VOTRE TÂCHE
Modifiez les entrées ci-dessous en remplaçant partout « GUI agent » par « UI agent », sans rien changer d'autre.

DONNÉES FOURNIES
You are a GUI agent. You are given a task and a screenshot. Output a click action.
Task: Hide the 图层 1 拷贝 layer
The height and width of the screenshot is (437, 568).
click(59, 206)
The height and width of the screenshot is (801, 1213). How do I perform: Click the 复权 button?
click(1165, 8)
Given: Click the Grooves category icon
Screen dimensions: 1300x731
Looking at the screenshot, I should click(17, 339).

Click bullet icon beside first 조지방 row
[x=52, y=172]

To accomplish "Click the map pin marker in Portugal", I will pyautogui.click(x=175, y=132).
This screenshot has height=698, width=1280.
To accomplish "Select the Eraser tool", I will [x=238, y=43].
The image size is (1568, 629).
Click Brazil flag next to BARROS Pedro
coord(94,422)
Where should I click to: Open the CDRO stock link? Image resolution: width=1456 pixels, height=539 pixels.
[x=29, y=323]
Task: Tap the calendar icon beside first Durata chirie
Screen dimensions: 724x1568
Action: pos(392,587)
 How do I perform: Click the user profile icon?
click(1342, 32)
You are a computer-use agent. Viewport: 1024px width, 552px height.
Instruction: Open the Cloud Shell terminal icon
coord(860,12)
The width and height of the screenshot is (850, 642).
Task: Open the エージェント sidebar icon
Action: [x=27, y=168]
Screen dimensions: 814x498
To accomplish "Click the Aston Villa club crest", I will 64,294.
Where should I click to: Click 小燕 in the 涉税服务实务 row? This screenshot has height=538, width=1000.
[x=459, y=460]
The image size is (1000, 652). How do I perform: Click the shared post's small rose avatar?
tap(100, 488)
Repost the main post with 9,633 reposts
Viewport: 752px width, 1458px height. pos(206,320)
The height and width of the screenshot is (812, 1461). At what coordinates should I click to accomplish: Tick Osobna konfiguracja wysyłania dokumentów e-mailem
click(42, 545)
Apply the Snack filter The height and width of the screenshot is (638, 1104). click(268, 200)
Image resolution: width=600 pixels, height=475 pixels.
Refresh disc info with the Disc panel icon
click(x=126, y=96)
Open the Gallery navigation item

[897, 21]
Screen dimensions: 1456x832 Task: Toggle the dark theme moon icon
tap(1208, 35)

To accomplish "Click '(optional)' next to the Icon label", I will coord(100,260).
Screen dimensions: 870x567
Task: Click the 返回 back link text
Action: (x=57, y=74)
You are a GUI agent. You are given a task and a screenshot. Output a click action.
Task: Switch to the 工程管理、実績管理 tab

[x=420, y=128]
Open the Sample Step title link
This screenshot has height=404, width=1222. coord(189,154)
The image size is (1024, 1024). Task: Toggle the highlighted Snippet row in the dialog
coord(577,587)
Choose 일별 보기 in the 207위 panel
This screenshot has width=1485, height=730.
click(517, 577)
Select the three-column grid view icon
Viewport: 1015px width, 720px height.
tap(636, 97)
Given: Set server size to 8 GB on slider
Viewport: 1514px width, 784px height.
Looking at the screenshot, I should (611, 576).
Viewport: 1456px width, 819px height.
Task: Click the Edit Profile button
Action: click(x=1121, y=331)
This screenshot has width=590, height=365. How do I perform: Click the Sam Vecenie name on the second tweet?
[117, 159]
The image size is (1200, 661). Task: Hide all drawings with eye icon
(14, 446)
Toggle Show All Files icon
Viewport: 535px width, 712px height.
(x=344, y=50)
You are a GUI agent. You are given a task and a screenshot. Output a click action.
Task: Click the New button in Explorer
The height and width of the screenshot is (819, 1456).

BONNE RÉPONSE
You are a UI agent. You are given a task and a screenshot. Output a click action.
Task: Hide the 图层 1 拷贝 layer
The height and width of the screenshot is (437, 568).
click(59, 206)
The height and width of the screenshot is (801, 1213). How do I perform: Click the 复权 button?
click(1165, 8)
Given: Click the Grooves category icon
Screen dimensions: 1300x731
Looking at the screenshot, I should click(17, 339).

Click bullet icon beside first 조지방 row
[x=52, y=172]

To accomplish "Click the map pin marker in Portugal", I will pyautogui.click(x=175, y=132).
This screenshot has height=698, width=1280.
To accomplish "Select the Eraser tool", I will [x=238, y=43].
The image size is (1568, 629).
Click Brazil flag next to BARROS Pedro
coord(94,422)
Where should I click to: Open the CDRO stock link? Image resolution: width=1456 pixels, height=539 pixels.
[x=29, y=323]
Task: Tap the calendar icon beside first Durata chirie
Screen dimensions: 724x1568
Action: pos(392,587)
 How do I perform: Click the user profile icon?
click(1342, 32)
You are a computer-use agent. Viewport: 1024px width, 552px height.
Instruction: Open the Cloud Shell terminal icon
coord(860,12)
The width and height of the screenshot is (850, 642).
Task: Open the エージェント sidebar icon
Action: [x=27, y=168]
Screen dimensions: 814x498
To accomplish "Click the Aston Villa club crest", I will 64,294.
Where should I click to: Click 小燕 in the 涉税服务实务 row? This screenshot has height=538, width=1000.
[x=459, y=460]
The image size is (1000, 652). How do I perform: Click the shared post's small rose avatar?
tap(100, 488)
Repost the main post with 9,633 reposts
Viewport: 752px width, 1458px height. pos(206,320)
The height and width of the screenshot is (812, 1461). At what coordinates should I click to accomplish: Tick Osobna konfiguracja wysyłania dokumentów e-mailem
click(42, 545)
Apply the Snack filter The height and width of the screenshot is (638, 1104). click(268, 200)
Image resolution: width=600 pixels, height=475 pixels.
Refresh disc info with the Disc panel icon
click(x=126, y=96)
Open the Gallery navigation item

[897, 21]
Screen dimensions: 1456x832 Task: Toggle the dark theme moon icon
tap(1208, 35)

To accomplish "Click '(optional)' next to the Icon label", I will coord(100,260).
Screen dimensions: 870x567
Task: Click the 返回 back link text
Action: (x=57, y=74)
You are a UI agent. You are given a task and a screenshot. Output a click action.
Task: Switch to the 工程管理、実績管理 tab

[x=420, y=128]
Open the Sample Step title link
This screenshot has height=404, width=1222. coord(189,154)
The image size is (1024, 1024). Task: Toggle the highlighted Snippet row in the dialog
coord(577,587)
Choose 일별 보기 in the 207위 panel
This screenshot has width=1485, height=730.
click(517, 577)
Select the three-column grid view icon
Viewport: 1015px width, 720px height.
tap(636, 97)
Given: Set server size to 8 GB on slider
Viewport: 1514px width, 784px height.
Looking at the screenshot, I should (611, 576).
Viewport: 1456px width, 819px height.
Task: Click the Edit Profile button
Action: click(x=1121, y=331)
This screenshot has width=590, height=365. How do I perform: Click the Sam Vecenie name on the second tweet?
[117, 159]
The image size is (1200, 661). Task: Hide all drawings with eye icon
(14, 446)
Toggle Show All Files icon
Viewport: 535px width, 712px height.
(x=344, y=50)
You are a UI agent. You are given a task and a screenshot. Output a click action.
Task: Click the New button in Explorer
The height and width of the screenshot is (819, 1456).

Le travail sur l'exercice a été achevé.